Antonio Carlos Egypto
A 44ª Mostra Internacional de Cinema
de São Paulo, que está ocorrendo on line em
www.mostra.org, tem também filmes de animação. No caso, animação para adultos, em que cabem
as manifestações sexuais, de hostilidade, a violência, visões críticas do
mundo, da política, de personagens históricos.
Enfim, cabe até uma certa erudição.
Pelo menos, no caso dos dois filmes de animação a que eu assisti nesta
Mostra de 2020.
O primeiro deles já define isso desde
o próprio título, MATE-O E DEIXE ESTA
CIDADE, embora não se trate de uma história policial ou de suspense. Mas de superar um mundo de memórias e perdas,
da construção de uma cidade imaginária, em que os que se foram continuam por
lá.
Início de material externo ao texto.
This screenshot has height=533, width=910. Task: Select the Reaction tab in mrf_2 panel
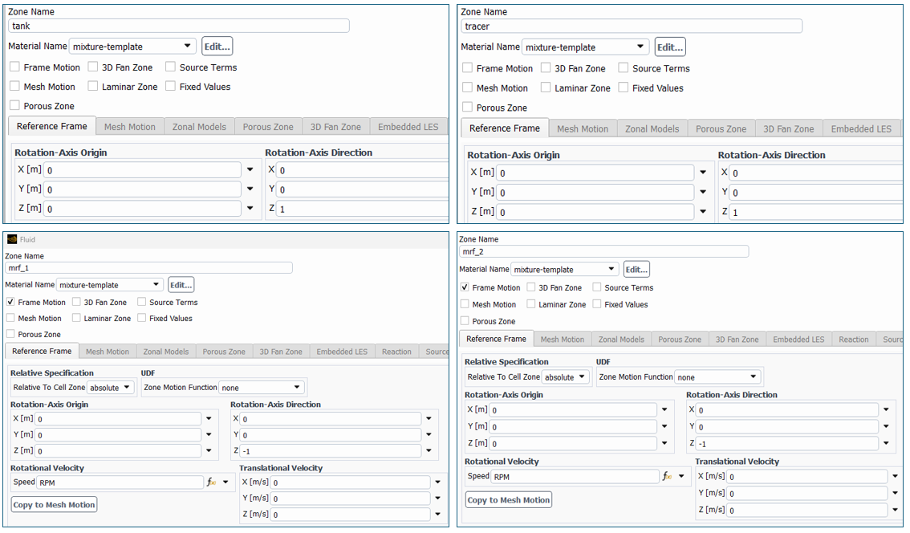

Trata-se de poder encarar o mundo
real, ou seja, matar o mundo imaginário para dar lugar a uma nova dimensão das
coisas.
O filme é polonês, do diretor Mariuz
Wilczyüski, que se vale da criatividade para mesclar imagens, sem preocupação
em ser esteticamente bonito, a maior parte do tempo, nem de guardar proporção
entre as coisas. Uma cabeça na água pode ser bem maior do que o navio que anda
pela mesma água. Claro, a imaginação
está na nossa cabeça.
Como estamos falando de memória,
ilusão, fantasia, a narrativa optou pela fragmentação de situações e
ideias. A cidade e o bonde que circula
nela são bem mais bonitos do que as figuras humanas que aparecem. A humanidade não anda muito bem na visão do
criador desta animação. E que há um
grande mal-estar no mundo parece um recado evidente do filme. O resultado é bem interessante. 88 minutos.
O outro filme de animação é bem mais
sofisticado e elaborado do que o anterior.
É o russo O NARIZ OU A CONSPIRAÇÃO
DOS DISSIDENTES, de Andrey Khrzhanovsky.
Valendo-se de uma profusão de recursos, que incluem diversos tipos de
desenhos, fotos, vídeos, ilustrações, filmagens com atores e um escore musical
sensacional, ele nos leva ao conto “O Nariz”, de Nikolai Gogol (1809-1852), que
foi publicado em 1836. O mesmo conto foi
retomado por Dimitri Shostakovich (1906-1975) e virou uma ópera, que está no
filme.
A história do nariz que some do rosto
de um oficial importante e passa a ter uma vida independente do seu dono leva
às peripécias para encontrá-lo, à confusão do barbeiro bêbado que o teria
decepado e, enfim, à volta ao rosto original.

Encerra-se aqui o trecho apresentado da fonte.